Study Design & Recruitment

Data were collected as part of RADAR, an ongoing longitudinal cohort study of YMSM and TGW living in the Chicago metropolitan area. The primary objective of this cohort study is to apply a multilevel perspective14 to a syndemic of health issues associated with HIV among diverse YMSM and TGW15. Diverse methods for participant recruitment have been previously described16,17 and were selected in order to achieve the multiple cohort, accelerated longitudinal design.18 Briefly, participants were recruited using a variety of methods including venue based recruiting, social media (e.g. Facebook), and incentivized snow ball sampling. At the time of enrollment into their original respective cohorts, all participants were between 16 and 20 years of age, assigned male at birth, spoke English, and had a sexual encounter with a man in the previous year or identified as gay, bisexual or transgender. Data were collected via a computer-assisted self-interview (CASI). Subjects who were unable to complete in-person interviews (i.e., moved away from Chicago area), select measures were administered online via a remote CASI. Remote participants were retained in the event that the subject returns to Chicago.

The PrEP measures included in these analyses were administered to study participants at baseline, 6- and 12-month follow-up visits between 2015 and 2017. Each visit included HIV testing and counseling for HIV-negative participants. Referrals for PrEP services were provided when requested, consistent with community standards for PrEP referrals during HIV testing and counseling. Participants who self-reported being HIV-positive were not asked questions about PrEP use and were subsequently excluded from all analyses. For the purposes of the regression analyses, we restricted analyses to the baseline sample of HIV-negative participants (N = 885). Study visits 2 and 3 are ongoing, so when examining trends over time in PrEP use, we included only those participants who had completed their first three visits at the time of analysis (n = 472).

Measures

Demographics

Participants were asked to provide demographic information such as age, race/ethnicity, sex assigned at birth, gender identity and sexual orientation at each visit. For purposes of these analyses, participants reporting a Hispanic/Latino ethnicity were coded as such, regardless of their racial identity. Socioeconomic factors were also assessed by asking participants to provide information on both their current level of education as well as their current employment status.

PrEP Use

In this study, we administered two items to assess PrEP usage. Participants were asked whether they had ever used PrEP in their lifetimes and, among those who had, whether they had used PrEP in the past six months.

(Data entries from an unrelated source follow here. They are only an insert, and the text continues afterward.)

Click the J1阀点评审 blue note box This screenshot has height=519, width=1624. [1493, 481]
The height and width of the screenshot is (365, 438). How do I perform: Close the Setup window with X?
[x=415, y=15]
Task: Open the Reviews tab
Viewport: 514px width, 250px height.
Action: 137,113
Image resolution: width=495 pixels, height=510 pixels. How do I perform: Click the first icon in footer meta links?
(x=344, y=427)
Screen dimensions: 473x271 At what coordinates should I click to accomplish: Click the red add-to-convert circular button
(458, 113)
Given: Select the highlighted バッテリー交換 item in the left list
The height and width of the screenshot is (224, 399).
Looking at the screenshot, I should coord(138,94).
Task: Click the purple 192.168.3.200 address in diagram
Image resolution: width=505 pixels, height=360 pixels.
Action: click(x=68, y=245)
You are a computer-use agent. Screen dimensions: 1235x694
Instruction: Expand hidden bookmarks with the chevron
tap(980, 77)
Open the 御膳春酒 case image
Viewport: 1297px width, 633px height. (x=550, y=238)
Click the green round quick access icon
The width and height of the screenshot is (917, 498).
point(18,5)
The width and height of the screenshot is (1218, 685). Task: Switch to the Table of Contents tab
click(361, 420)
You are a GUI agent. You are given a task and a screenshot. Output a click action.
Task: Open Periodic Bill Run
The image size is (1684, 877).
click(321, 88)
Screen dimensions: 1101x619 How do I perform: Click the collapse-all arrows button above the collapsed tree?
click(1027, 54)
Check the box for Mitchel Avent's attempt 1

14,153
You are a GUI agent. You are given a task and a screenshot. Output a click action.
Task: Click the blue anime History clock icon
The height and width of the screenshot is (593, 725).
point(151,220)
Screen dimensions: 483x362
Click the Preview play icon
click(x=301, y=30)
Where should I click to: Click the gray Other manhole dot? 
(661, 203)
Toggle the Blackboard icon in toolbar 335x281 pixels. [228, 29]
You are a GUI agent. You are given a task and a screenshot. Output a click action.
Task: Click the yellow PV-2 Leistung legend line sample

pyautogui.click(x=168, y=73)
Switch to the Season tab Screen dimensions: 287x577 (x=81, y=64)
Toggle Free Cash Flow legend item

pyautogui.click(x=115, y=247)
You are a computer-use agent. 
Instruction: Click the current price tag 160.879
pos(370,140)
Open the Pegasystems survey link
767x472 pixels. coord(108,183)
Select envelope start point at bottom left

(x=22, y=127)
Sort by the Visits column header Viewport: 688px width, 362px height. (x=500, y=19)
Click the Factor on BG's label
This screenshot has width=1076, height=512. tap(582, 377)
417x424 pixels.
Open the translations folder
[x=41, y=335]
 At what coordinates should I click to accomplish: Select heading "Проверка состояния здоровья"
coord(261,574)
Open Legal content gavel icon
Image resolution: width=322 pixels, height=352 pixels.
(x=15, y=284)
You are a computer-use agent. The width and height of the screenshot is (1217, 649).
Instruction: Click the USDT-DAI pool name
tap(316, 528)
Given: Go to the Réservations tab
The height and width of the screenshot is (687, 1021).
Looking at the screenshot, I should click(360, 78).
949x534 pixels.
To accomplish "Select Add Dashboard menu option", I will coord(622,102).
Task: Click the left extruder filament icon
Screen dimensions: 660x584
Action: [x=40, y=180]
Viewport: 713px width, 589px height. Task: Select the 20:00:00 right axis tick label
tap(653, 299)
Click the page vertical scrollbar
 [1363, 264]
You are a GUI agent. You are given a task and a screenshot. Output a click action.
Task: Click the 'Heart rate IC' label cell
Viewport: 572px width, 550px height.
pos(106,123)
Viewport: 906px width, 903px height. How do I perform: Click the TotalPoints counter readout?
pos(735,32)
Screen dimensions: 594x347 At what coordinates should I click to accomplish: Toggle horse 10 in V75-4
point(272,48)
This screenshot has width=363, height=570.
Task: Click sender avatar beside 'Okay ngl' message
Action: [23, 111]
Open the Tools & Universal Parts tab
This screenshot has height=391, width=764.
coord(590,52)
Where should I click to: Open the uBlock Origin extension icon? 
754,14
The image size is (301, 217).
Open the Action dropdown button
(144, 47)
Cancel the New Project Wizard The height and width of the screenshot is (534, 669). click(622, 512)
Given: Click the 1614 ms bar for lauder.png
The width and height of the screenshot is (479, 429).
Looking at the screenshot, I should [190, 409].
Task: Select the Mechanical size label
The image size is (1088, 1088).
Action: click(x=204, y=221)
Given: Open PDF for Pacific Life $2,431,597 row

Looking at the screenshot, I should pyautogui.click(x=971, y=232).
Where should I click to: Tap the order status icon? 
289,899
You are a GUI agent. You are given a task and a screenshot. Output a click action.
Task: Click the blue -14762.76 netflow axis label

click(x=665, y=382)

We also assessed PrEP adherence among current PrEP users, although this question was added in a later version of the survey and not all eligible participants have yet received it. Similar to past research assessing ART adherence, PrEP adherence was assessed via a visual analogue task19 with participants choosing any value on a sliding scale from zero percent (indicating having never taken PrEP as prescribed) to 100% (indicating having taking PrEP as prescribed every day). Participants also reported the number and timing of missed doses, indicating whether they had missed a dose within the past week, the past month, more than a month ago, or never. Among those who reported missing a dose of PrEP in the past week, participants indicated on which of the past seven days they had missed a dose.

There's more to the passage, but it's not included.